Postcard from Long Island, summer 2010

by Brian Clarey

We took Highway 29 up from Greensboro, all the way to the Beltway of Washington DC, where we merged onto Interstate 95, riding it all the way through New Jersey. Only a fool thinks he can traverse Staten Island and brave the Belt Parkway unmolested, so we ran through the Bronx to cross over to the Island, giving us a glimpse of the brutal cliffs of the Palisades from the George Washington Bridge.

What can I say about Long Island, the place where I grew up? It’s crowded. It’s expensive. The culture is different. So are the people. But the place is home to me, and I will always carry a piece of it.

My wife had an epiphany as we sat on the beach, watching the salty, gray Atlantic waters crashing against jetties made of jagged granite boulders, laid every hundred yards or so down the line. She’s been to beaches in three states this summer, and this stretch of the Atlantic seems particularly turbulent as it narrows into the right angle created by Long Island and New Jersey. Like the people here, she said, like the place itself. Hard. Rough around the edges. Forceful. And, of course, beautiful.

Drive across the island, through villages bunched together, one after the other, like cigarettes in a pack — which, incidentally now cost upwards of $10 on Long Island — each one with its own pizza place, deli, train station and restaurants that have been there for 50 years or more.

And I can personally attest to the wondrous quality of Long Island’s outer reaches. Watercolor skies streaked with wispy clouds. A briny wind rattles the dry dunegrass as the susurrus of the surf rolls with a gentle roar. The sand, fine as sugar, pushes against the soles of your feet, whips against your ankles, infiltrates your bathing suit.

We spent most of the week in my parents’ cabana at the Atlantic Beach Club, a sort of members-only seaside country club peculiar to that corner of the world. My parents have been members since 1975 or so, and it is one of the last vestiges of the upper-middle-class lifestyle they were able to provide for my sisters and me.

I’ve been coming to this place every summer since I was five years old, and again there is something completely soothing about that. Here’s the pool where I learned to swim and competed in weekend meets. There’s the beach where I built castles, played stickball, dug holes big enough to bury dead cattle in. That’s the beach where I learned to catch waves and ride body boards, cut my feet on crabs and broken shells, understood to respect the power and majesty of the ocean as it ebbs and flows.

Watching my own children sample some of that youthful bliss — even if just for a few days — stirred something that was immensely satisfying. The little girl learned to jump off the side of the pool. The little boy made a lot of new friends and helped dig a giant pit. The big one caught a wave on a Boogie Board and rode it in to shore. They had ice cream every day.

Their time on Long Island has marked them, quite literally, with wisps of sun-streaked hair, deeply bronzed skin and red, sunburned crescents below their eyes. My oldest has achieved the far-off stare common to people who spend a lot of time near the water. He likes it here, and it’s possible he’ll return as an adult, I suppose. And if the kid toughens up a little, he’s got an even shot at making it.
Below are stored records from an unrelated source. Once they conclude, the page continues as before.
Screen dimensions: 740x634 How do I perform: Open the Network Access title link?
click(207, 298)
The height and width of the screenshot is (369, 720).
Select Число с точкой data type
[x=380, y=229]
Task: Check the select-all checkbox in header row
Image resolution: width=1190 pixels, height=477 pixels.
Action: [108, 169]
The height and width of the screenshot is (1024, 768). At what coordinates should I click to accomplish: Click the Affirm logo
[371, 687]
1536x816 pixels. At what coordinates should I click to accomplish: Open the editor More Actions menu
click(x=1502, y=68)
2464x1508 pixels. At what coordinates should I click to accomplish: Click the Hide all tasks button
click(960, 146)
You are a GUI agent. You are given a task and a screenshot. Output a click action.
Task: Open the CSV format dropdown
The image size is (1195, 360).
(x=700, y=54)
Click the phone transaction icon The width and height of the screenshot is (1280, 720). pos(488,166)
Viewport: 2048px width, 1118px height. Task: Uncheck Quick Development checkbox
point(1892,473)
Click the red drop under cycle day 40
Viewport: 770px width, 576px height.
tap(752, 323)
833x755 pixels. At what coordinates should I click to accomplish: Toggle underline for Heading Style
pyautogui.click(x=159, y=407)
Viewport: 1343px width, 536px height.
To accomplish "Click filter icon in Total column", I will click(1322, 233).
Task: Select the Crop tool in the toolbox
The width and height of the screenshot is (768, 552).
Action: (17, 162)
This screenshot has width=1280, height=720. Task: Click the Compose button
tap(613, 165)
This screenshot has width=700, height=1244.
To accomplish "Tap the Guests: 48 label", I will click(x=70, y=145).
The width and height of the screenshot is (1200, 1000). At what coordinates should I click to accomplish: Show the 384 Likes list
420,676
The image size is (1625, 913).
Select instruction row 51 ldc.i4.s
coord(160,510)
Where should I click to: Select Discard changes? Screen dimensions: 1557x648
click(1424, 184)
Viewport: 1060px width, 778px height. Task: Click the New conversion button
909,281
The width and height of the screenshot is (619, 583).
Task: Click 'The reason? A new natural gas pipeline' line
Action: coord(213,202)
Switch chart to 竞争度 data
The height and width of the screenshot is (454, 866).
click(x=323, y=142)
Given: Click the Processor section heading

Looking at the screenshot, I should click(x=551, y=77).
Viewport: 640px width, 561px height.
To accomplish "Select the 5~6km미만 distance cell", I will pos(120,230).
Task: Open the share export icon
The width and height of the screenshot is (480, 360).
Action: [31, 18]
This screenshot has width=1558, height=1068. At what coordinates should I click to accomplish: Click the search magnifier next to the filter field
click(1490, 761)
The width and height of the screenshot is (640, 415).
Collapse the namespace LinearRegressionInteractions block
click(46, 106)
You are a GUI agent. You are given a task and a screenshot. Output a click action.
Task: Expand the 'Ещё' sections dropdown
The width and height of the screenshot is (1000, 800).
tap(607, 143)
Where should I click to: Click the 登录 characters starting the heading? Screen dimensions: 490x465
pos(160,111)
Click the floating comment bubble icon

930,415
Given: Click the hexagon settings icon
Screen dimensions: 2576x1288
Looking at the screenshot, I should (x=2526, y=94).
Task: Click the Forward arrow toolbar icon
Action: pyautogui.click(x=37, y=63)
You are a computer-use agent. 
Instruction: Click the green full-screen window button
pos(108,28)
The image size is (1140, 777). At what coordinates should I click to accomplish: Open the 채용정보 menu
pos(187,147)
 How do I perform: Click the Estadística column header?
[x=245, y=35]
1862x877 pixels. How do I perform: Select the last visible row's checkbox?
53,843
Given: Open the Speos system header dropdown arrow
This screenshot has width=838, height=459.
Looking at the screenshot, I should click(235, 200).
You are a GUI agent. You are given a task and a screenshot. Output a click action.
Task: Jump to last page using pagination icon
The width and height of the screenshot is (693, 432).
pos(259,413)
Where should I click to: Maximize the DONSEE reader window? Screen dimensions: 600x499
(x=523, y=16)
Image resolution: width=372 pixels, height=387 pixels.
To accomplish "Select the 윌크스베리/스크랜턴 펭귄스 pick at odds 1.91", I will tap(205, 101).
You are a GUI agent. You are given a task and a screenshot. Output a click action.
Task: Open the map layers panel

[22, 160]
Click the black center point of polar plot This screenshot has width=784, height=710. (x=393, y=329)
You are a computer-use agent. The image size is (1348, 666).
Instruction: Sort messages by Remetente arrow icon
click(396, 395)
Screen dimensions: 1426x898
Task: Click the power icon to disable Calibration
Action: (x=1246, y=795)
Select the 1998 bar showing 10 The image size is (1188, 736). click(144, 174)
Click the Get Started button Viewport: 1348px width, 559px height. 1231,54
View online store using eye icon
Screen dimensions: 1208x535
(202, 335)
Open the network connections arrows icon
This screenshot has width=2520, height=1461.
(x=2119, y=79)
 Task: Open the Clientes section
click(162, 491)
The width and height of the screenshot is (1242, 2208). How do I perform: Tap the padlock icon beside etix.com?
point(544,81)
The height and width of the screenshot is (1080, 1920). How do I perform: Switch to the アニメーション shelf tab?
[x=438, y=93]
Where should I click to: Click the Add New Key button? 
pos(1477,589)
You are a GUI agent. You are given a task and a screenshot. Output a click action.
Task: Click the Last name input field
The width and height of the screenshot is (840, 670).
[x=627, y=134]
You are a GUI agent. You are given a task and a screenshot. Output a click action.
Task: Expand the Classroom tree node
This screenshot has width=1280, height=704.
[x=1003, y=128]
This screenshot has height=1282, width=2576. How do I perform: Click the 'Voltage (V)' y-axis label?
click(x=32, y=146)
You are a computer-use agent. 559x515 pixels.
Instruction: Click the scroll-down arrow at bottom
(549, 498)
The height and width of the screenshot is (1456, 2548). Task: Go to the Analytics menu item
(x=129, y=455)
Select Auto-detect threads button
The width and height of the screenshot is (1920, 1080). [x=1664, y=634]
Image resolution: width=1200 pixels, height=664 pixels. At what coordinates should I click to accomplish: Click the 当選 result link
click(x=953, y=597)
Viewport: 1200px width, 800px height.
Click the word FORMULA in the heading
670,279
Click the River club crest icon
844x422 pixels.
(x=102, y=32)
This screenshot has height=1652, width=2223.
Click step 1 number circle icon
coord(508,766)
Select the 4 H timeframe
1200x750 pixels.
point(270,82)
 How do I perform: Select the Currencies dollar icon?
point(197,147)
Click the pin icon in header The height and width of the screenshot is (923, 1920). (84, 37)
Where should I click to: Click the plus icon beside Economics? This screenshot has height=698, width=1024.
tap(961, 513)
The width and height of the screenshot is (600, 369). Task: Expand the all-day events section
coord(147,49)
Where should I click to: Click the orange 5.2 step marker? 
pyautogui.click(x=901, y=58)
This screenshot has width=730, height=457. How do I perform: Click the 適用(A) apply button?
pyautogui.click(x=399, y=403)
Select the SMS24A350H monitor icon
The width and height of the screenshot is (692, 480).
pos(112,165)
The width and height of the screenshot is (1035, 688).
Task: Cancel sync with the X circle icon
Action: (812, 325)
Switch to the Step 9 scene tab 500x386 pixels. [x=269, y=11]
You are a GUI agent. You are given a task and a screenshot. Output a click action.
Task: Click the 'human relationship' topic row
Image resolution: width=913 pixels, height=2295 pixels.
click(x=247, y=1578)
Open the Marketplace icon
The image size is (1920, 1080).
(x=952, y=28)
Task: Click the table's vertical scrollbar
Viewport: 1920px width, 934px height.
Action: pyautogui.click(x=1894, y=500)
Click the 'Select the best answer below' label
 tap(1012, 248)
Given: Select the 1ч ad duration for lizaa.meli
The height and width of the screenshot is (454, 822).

It was easy to distract myself from my other life here in North Carolina with frozen drinks, seafood, beach walks, can-openers off the low dive and visits with friends and family that I don’t see nearly enough. But work made an intrusion when I got a Saturday afternoon text informing me that this paper, YES! Weekly, had been accepted into the Association of Alternative Newsweeklies at the group’s annual convention in Toronto. It wasn’t something I could shrug off — we’ve been trying to become members of the association since we started the paper in 2005.

Membership means that our paper’s RSS feed will run through the news feed at, bringing our news and cultural coverage to an international audience. It means we are eligible for the Alt-weekly Awards, going up against papers like New York’s Village Voice, the Austin Chronicle, the Willamette Weekly and Las Vegas CityLife, a paper for which, incidentally, former YES! Weekly staffer Amy Kingsley just took First Place in the Format Buster category.

It also means the accomplishment of a longtime goal, and there’s a tremendous amount of satisfaction and release in that.

I took the news well, registering it with a moment of contentment, a wink of a smile. Then I sat down with my family and ate some lobsters before heading to the beachfront bar at the Atlantic Beach Club to revisit yet another part of my past.